- _AIM OF THE EXERCISE_: Go through the entries one line at a time, and gather every line that has the word "poster".

- _INPUT MATERIAL_:
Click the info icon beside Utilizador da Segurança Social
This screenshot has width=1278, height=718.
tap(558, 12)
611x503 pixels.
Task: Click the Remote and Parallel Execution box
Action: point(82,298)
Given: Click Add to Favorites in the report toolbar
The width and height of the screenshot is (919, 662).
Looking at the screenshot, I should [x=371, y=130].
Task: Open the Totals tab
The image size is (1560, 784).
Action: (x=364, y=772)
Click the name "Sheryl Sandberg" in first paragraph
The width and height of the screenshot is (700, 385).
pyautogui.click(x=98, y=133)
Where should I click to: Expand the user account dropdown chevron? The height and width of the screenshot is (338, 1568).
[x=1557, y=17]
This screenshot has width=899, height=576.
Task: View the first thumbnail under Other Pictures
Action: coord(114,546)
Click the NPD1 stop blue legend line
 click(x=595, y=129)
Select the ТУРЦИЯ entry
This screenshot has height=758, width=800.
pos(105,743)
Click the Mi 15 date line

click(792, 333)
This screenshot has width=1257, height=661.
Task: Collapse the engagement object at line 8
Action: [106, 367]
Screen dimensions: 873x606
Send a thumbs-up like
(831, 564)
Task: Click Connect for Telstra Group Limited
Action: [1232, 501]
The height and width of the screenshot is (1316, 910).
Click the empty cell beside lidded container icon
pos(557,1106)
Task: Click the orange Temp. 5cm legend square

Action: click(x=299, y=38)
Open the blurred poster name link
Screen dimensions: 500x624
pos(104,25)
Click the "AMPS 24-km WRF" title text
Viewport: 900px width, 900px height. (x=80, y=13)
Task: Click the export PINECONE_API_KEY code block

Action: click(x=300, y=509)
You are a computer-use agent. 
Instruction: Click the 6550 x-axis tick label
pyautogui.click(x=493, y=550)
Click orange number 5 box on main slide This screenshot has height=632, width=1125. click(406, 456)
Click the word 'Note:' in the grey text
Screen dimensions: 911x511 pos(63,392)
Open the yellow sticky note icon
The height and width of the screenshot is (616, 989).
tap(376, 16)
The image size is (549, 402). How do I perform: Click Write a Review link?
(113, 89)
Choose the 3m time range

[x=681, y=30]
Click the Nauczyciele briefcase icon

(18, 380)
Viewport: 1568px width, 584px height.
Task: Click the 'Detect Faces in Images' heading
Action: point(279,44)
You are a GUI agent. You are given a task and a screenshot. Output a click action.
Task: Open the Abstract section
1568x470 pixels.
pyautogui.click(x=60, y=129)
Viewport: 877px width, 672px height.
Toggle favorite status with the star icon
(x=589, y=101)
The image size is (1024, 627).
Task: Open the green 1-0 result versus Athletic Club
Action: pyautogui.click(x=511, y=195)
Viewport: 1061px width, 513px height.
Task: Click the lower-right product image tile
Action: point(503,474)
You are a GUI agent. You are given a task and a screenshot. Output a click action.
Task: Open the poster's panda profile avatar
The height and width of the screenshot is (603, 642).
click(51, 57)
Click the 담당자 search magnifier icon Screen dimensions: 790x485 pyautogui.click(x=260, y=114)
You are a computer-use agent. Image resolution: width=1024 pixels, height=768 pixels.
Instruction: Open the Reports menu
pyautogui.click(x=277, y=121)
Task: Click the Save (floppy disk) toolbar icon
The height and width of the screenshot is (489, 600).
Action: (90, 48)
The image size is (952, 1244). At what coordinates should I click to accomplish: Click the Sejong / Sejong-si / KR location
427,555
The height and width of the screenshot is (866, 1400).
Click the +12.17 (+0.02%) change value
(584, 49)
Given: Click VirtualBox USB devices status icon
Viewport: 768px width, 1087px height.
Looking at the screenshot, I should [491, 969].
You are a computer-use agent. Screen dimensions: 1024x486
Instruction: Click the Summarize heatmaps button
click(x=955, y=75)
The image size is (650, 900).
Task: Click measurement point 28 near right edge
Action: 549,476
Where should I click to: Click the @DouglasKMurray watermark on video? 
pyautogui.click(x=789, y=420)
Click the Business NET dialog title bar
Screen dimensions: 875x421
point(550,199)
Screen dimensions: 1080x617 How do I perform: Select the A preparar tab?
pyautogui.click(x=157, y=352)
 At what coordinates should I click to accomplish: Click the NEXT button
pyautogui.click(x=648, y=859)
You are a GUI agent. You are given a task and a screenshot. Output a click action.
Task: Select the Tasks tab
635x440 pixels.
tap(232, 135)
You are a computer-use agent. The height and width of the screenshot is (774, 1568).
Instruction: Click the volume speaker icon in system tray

- _WORKED SOLUTION_:
Open the blurred poster name link
Task: Open the poster's panda profile avatar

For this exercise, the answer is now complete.